**WHAT YOU NEED TO DO:**
Please turn the stretch of lines from the one containing "This screenshot has width=736, height=701." through the one containing "y2-axis-title: Equal Growth (High) is" into a numbered list, leaving out blank lines and pictures.

**TASK INPUTS:**
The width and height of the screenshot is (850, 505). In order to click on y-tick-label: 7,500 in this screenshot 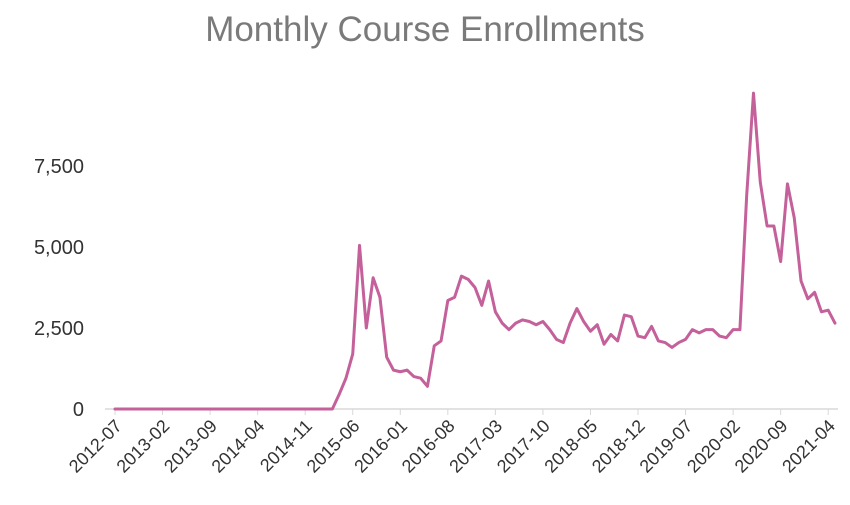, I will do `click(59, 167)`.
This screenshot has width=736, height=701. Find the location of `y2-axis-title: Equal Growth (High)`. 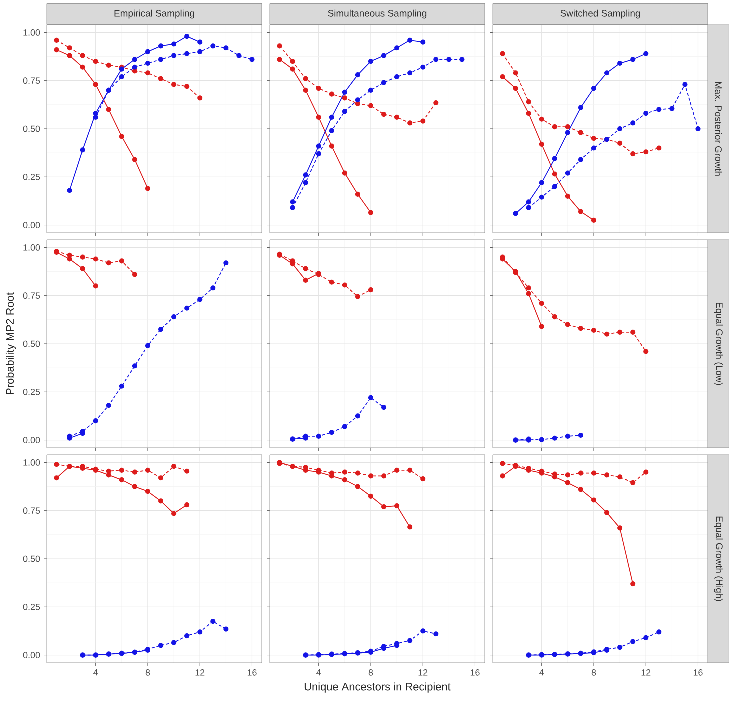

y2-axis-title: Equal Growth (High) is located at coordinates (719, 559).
---
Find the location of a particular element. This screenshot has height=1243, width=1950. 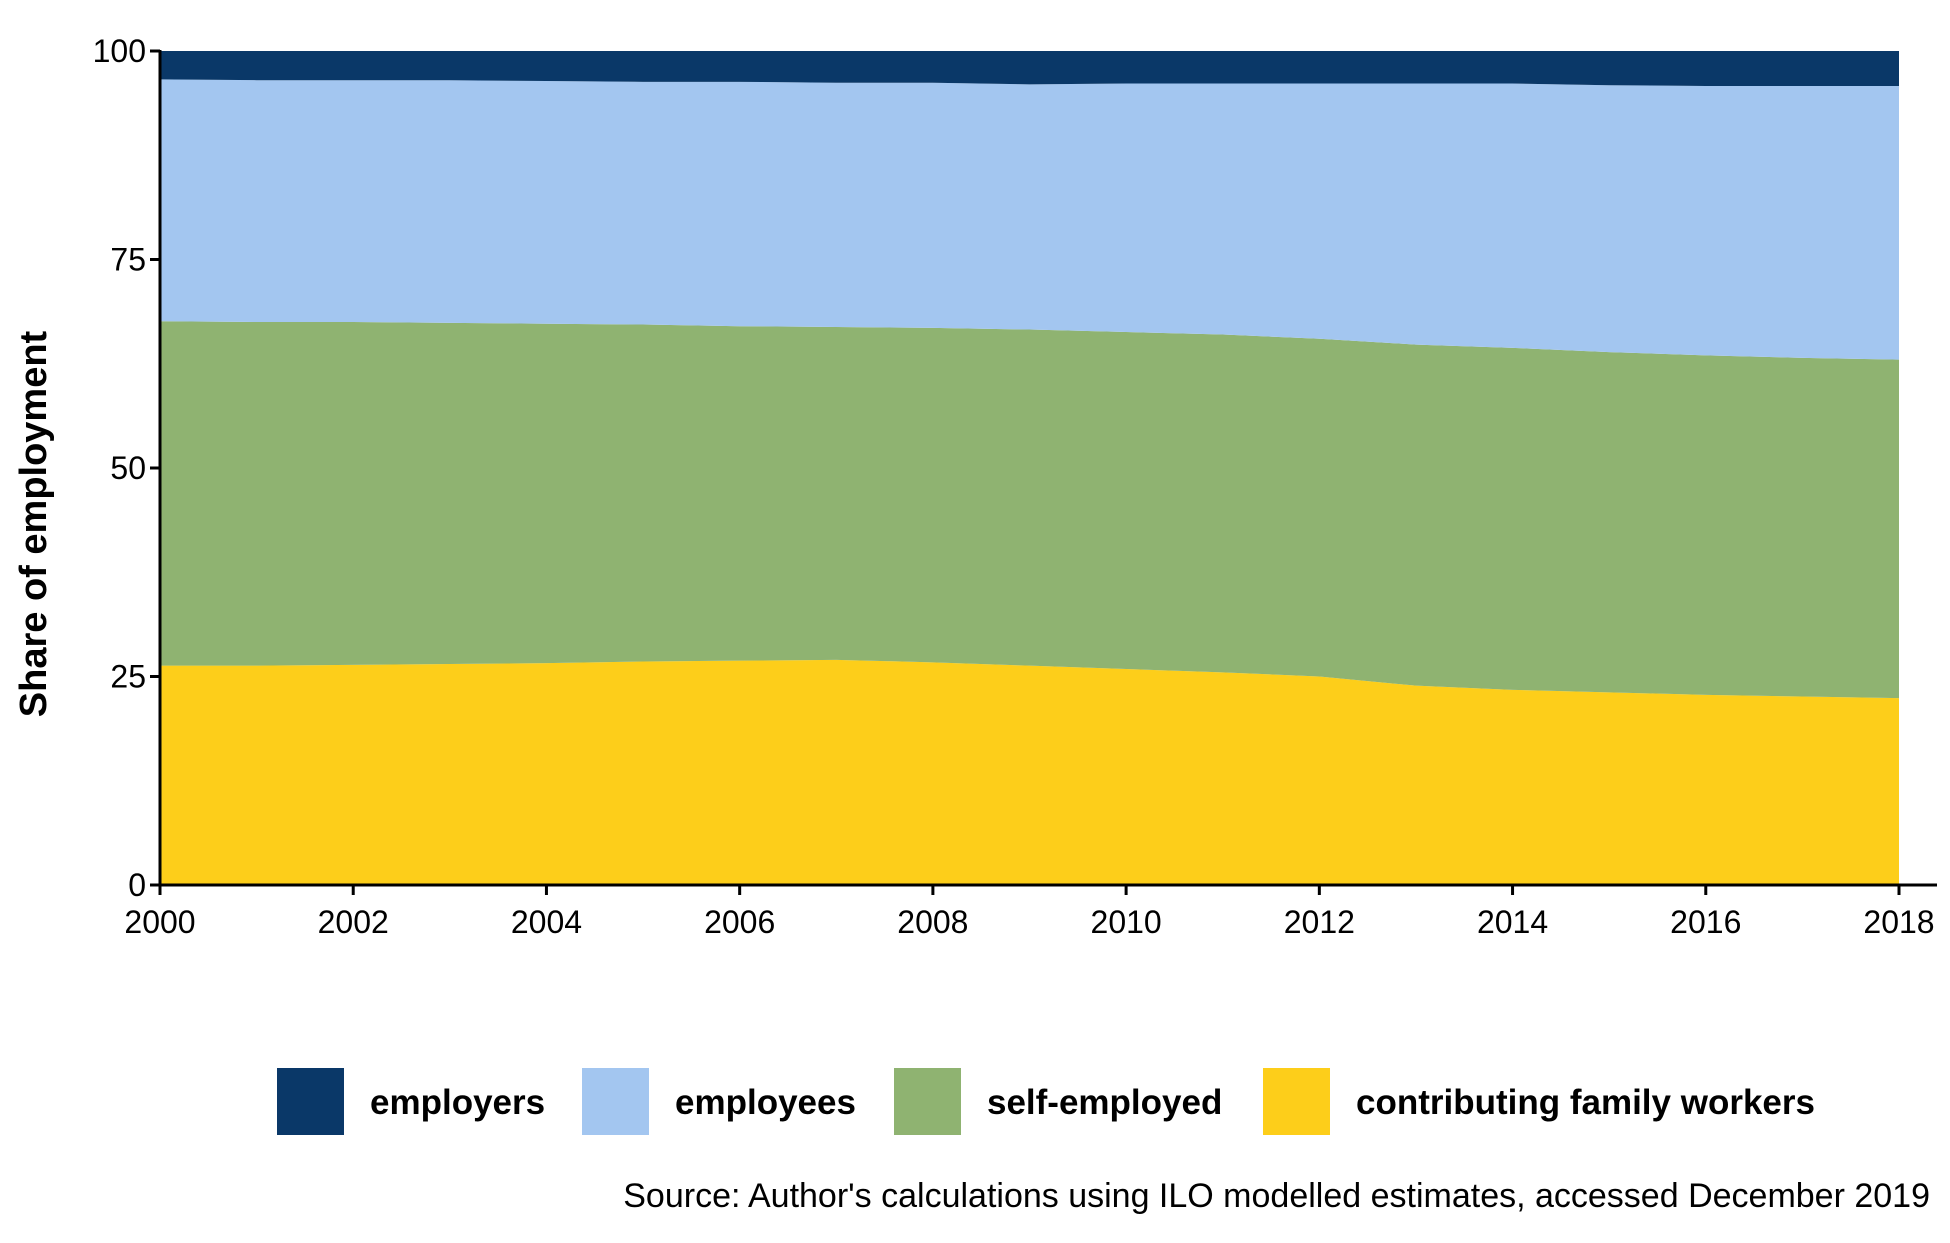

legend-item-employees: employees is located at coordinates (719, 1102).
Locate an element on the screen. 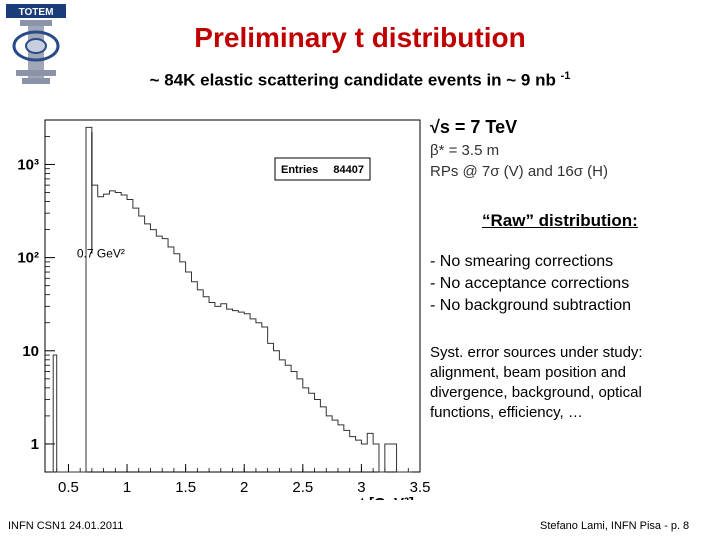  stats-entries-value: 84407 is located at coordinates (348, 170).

**RESULT:**
1. This screenshot has width=736, height=701. Find the location of `y2-axis-title: Equal Growth (High)`. 
2. y2-axis-title: Equal Growth (High) is located at coordinates (719, 559).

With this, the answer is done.